# DoodleJump programmieren: Kollisionsabfrage



## abccba10 (3. Jul 2018)

Hallo,
im Rahmen des Schulunterrichts habe ich mir vorgenommen ein DoodleJump änhliches Spiel zu machen. Einen Großteil des Codes (wichtige Klassen und Methoden die jeder Schüler für sein eigenes Spiel brauchen wird) hat uns der Lehrer bereits gegeben.Nun zu meinem Spiel: Mit jedem Spielstart werden an zufälligen Orten in einem Bereich Rechtecke erstellt, welche die Sprungplattformen darstellen sollen. Nun zu meinem Problem: Die Figur soll von unten durch das Rechteck durchfliegen können aber wenn es von oben kommt abgestoßen werden. Wie erkenne ich aus welcher Richtung die Figur kommt? Zudem bin ich mir nicht ganz sicher wie ich allgemein die Kollisionsabfrage durchführen soll. Mein erster Gedanke war einfach die Koordinaten jeder Plattform mit der der Figur abzugleichen was aber durch die vielen Plattformen absolut unrealistisch ist. Mein darauf folgender Gedanke war, dass z.B nur ein Block an Plattformen erstellt wird(20 Plattformen) und sobald die Figur diese passiert hat gelöscht werden bzw. über der Figur wieder neu platziert werden. Somit müsste sich die Anzahl der Plattformen in Grenzen halten und somit würde dieser Koordinaten-Abgleich wieder realistischer werden.

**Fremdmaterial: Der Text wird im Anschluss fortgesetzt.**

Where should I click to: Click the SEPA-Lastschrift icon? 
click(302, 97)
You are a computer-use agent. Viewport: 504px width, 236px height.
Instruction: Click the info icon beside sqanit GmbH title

Aber irgendwie sind meine Ideen auch nicht das gelbe vom Ei, vor allem wenn ich nur über so wenig Java Wissen verfüge.
LG


----------



## Robat (3. Jul 2018)

Ob man durch eine Plattform durchfliegen kann oder nicht kann man über die Velocity regeln / abfragen. Wenn die velocity > 0 ist dann springt dein Spieler nach oben .. d.h. er kann durchfliegen. Wenn sie negativ ist dann fällt er .. er prallt also ab. (Größer 0 bzw kleiner 0 können ggf variieren je nach dem von wo der Koordinatenursprung ist).
Das mit den Plattformen löschen / generieren ist schon mal ein guter Ansatz. Die Plattformen die außerhalb des Bildschirmes sind interessieren dich nicht .. wieso also behalten.


----------



## Java20134 (3. Jul 2018)

Auf Youtube gibt es von LetsGameDev einen schönen Beitrag dazu.


----------



## abccba10 (3. Jul 2018)

Danke für eure Hilfe!
Ich habe nun die Kollisionsabfrage nach den im YouTube Video genannten Bedingungen gestaltet und dazu noch die Velocity mit eingebaut. Jedoch fliegt meine Figur weiterhin durch die Plattformen durch.
Hier der Code für die Kollision. Ich hoffe es ist halbwegs verständlich. Wie gesagt: Ich bin blutiger Anfänger.

```
public void Kollision(){
        while(true){
            JumpPosX = JumpFigur.getXPos();  //Jump ist die sich bewegende Figur
            JumpPosY = JumpFigur.getYPos(); 
            JumpVy = JumpFigur.getVy();
            for(zz=1;zz<=anzPlattformen;zz++){
               

                if( JumpPosX<PlattformXPos[zz]+PlattformBreite && JumpPosX+158>PlattformXPos[zz] && 
                JumpPosY<PlattformYPos[zz]+PlattformLaenge && JumpPosY+335>PlattformXPos[zz] && JumpVy<0)
                {
                    JumpFigur.setVy(-100);
                }

            }
            JumpFigur.animate();
            warten(300);

        }
    }
```


----------



## Java20134 (3. Jul 2018)

Das kann auch nicht funktionieren. Du musst die Kollision für dich anpassen, sodass die 'untere' Kollision nicht mit überprüft wird.


----------



## mihe7 (3. Jul 2018)

Ich würde eher sagen, dass er schon die Richtung wechseln muss: `if (JumpVy < 0) setVy(wertKleiner0);` bringt es jetzt nicht wirklich.


----------



## abccba10 (4. Jul 2018)

Danke für eure Hilfe!
mihe7 hat Recht ich habe aus versehen das "<" bzw. ">" falsch herum gesetzt. Der Fehler der mich dann aber länger suchen lassen hat war, dass ich bei der vorletzten Bedingung, also vor der Velocity-abfrage, vermutlich aus Hektik statt "PlattformYPos[zz]" "PlattformXPos" geschrieben habe. Also statt:

```
JumpPosY+335>PlattformXPos[zz]
```
ist folgendes richtig:

```
JumpPosY+335>PlattformYPos[zz]
```
Jetzt funktioniert auch die Kollision mehr oder weniger. Jetzt fehlt nur noch die Steuerung der Figur, jedoch habe ich was das angeht kaum Ahnung. Ich hatte an einen KeyListener gedacht, weis aber nicht wie ich das einsetze, bzw. in meine Abfrage einbaue.
Wäre echt super wenn ihr mir hierbei noch ein paar Tipps geben könnt.


----------